** Opening Entries supplied block **

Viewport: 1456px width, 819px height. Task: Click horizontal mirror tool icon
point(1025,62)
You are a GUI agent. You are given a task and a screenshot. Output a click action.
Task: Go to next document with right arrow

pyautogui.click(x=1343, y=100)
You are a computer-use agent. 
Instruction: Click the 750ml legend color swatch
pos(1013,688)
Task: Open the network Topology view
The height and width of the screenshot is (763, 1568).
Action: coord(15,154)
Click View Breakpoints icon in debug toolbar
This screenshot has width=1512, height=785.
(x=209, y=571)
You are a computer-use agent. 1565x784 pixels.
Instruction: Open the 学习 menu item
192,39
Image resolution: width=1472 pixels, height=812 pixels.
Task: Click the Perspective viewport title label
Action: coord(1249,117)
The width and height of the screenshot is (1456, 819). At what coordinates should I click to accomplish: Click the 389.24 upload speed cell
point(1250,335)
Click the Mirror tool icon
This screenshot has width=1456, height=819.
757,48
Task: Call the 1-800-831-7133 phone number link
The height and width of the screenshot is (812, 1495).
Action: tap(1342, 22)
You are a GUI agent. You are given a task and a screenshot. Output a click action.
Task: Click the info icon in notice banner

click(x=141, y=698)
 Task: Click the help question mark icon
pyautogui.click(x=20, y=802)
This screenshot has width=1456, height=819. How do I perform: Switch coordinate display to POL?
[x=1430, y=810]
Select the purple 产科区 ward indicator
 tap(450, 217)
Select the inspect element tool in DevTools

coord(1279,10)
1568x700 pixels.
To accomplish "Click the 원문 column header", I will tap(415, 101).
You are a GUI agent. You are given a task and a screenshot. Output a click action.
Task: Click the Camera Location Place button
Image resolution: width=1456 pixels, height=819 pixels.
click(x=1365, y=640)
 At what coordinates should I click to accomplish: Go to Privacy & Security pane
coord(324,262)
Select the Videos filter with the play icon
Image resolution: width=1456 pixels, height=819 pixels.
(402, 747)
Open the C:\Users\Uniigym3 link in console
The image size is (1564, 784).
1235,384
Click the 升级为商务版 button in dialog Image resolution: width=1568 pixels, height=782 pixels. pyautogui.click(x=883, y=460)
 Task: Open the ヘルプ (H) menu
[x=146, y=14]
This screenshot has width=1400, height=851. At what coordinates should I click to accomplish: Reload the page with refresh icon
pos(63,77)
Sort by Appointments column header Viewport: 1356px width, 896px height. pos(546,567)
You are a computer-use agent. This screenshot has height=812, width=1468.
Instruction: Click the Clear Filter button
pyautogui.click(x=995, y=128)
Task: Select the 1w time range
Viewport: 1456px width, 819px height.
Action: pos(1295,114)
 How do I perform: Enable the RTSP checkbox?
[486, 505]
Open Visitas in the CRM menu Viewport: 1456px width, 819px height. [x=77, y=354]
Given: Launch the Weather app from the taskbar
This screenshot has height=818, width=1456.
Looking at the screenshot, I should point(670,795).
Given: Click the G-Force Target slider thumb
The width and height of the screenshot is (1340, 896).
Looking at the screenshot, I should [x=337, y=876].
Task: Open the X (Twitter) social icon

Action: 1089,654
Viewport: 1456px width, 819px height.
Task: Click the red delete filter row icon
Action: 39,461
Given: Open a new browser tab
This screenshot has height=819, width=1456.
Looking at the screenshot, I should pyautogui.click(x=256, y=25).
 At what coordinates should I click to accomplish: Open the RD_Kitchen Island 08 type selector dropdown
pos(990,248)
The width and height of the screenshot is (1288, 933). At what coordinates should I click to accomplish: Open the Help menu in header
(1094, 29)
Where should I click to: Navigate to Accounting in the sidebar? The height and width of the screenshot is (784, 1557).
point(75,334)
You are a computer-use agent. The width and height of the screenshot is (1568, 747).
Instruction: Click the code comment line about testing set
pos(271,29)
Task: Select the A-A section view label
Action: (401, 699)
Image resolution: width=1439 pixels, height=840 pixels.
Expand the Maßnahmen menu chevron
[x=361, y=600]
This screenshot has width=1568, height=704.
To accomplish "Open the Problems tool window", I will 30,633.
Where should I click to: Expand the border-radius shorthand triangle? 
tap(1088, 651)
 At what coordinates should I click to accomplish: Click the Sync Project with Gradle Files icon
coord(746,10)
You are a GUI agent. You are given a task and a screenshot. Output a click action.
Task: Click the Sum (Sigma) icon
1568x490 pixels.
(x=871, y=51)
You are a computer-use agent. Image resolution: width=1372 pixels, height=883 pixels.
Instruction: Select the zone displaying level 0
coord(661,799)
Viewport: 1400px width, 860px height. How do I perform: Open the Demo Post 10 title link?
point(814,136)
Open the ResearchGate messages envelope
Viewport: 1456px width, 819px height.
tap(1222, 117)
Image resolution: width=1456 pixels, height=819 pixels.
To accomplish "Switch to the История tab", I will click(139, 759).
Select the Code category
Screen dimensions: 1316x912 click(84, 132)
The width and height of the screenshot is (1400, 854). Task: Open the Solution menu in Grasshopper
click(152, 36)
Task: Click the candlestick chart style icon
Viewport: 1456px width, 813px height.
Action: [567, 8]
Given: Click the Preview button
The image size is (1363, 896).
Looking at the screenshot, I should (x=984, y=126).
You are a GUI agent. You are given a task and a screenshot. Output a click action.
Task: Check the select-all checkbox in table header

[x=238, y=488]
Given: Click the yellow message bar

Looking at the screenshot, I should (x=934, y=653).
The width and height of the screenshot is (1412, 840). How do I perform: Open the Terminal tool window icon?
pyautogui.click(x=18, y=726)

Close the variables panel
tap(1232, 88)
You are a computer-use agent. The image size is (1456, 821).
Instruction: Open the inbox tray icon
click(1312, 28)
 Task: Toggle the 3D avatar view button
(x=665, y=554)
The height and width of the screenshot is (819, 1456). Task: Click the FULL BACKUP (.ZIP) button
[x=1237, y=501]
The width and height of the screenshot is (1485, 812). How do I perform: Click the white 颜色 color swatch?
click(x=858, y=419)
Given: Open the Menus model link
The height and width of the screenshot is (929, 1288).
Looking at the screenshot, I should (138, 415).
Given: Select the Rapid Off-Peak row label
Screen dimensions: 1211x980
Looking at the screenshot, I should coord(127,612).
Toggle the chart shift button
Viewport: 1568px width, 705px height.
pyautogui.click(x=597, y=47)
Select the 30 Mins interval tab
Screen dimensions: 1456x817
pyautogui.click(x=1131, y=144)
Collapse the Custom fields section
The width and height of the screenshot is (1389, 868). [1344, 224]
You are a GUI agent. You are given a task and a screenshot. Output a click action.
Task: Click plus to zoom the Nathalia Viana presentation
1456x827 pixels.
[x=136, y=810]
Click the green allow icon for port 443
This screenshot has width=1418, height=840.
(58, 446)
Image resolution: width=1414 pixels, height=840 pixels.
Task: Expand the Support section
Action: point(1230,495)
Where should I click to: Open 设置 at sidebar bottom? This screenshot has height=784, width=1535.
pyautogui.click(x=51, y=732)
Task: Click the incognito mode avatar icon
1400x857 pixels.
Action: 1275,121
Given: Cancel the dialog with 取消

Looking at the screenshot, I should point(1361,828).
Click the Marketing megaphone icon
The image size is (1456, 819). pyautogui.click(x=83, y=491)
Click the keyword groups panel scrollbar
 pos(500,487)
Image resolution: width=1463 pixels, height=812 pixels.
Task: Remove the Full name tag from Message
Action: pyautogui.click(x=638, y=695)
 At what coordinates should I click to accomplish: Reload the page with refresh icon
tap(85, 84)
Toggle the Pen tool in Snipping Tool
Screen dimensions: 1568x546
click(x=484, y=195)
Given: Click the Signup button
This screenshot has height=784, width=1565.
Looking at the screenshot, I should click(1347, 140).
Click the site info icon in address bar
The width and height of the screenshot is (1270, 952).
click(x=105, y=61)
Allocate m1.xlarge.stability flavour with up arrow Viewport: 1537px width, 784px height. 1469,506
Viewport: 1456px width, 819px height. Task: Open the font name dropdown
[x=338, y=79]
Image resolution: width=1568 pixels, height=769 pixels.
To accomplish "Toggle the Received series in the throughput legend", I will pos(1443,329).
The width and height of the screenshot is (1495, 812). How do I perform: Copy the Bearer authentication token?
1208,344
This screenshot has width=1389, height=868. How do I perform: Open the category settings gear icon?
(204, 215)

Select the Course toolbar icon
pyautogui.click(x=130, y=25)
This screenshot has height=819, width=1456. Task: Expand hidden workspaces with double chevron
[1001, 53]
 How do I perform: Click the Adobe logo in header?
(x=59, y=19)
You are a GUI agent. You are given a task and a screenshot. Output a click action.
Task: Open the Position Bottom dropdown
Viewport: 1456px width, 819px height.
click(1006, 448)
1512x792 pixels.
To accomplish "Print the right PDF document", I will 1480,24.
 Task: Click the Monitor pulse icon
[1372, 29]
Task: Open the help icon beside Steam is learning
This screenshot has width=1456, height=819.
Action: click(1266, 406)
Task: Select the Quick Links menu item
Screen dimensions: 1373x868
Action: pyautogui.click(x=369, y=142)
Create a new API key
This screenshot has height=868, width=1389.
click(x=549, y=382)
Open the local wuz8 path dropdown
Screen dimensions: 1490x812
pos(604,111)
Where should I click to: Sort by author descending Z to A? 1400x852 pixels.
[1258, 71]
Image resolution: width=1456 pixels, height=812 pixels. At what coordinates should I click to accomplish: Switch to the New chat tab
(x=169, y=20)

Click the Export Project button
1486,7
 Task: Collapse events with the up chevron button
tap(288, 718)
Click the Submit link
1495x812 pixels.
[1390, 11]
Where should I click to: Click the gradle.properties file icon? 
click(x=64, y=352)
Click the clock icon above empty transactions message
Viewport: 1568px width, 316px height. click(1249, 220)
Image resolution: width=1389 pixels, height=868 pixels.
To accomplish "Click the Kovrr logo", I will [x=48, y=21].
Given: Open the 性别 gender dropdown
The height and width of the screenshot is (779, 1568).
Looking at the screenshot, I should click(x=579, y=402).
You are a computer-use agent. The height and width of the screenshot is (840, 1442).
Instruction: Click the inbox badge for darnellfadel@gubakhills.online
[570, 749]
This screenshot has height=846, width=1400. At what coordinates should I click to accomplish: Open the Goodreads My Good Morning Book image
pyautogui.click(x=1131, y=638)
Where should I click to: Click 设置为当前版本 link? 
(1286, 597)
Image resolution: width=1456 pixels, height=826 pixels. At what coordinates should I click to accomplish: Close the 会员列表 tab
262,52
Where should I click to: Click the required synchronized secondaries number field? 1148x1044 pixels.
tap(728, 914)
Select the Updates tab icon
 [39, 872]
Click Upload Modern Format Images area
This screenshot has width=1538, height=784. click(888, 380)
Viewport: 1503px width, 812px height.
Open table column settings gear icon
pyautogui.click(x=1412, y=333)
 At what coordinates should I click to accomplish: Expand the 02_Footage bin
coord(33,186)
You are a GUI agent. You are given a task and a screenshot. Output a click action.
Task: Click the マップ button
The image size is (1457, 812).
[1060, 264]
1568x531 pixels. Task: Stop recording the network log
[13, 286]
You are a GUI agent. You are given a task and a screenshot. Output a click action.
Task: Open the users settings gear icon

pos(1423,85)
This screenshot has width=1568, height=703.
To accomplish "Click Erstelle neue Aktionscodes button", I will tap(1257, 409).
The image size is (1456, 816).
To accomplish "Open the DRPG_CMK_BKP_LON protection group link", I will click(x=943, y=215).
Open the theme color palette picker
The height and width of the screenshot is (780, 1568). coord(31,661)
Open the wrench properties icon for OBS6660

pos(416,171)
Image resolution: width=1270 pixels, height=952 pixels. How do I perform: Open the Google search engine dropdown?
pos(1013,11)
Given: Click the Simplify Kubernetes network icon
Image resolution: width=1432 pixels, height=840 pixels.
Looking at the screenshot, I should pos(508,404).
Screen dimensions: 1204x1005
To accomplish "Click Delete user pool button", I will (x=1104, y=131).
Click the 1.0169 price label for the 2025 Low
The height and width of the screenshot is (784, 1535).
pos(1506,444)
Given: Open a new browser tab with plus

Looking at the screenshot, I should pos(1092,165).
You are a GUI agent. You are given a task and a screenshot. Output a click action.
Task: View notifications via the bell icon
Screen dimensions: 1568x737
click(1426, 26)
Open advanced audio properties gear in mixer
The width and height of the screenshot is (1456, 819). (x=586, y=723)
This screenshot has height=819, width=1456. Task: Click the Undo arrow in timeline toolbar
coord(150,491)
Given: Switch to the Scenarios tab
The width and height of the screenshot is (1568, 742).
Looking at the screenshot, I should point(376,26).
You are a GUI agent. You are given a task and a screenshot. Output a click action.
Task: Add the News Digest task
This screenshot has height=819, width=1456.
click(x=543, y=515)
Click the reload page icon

** Closing Entries supplied block **

▸ About this exercise
Copy every line of the records above that holds the word "computer".

▸ Written response
You are a computer-use agent. 
You are a computer-use agent. 1565x784 pixels.
You are a computer-use agent. This screenshot has height=812, width=1468.
You are a computer-use agent. The width and height of the screenshot is (1568, 747).
You are a computer-use agent. Image resolution: width=1372 pixels, height=883 pixels.
You are a computer-use agent. The image size is (1456, 821).
You are a computer-use agent. The height and width of the screenshot is (840, 1442).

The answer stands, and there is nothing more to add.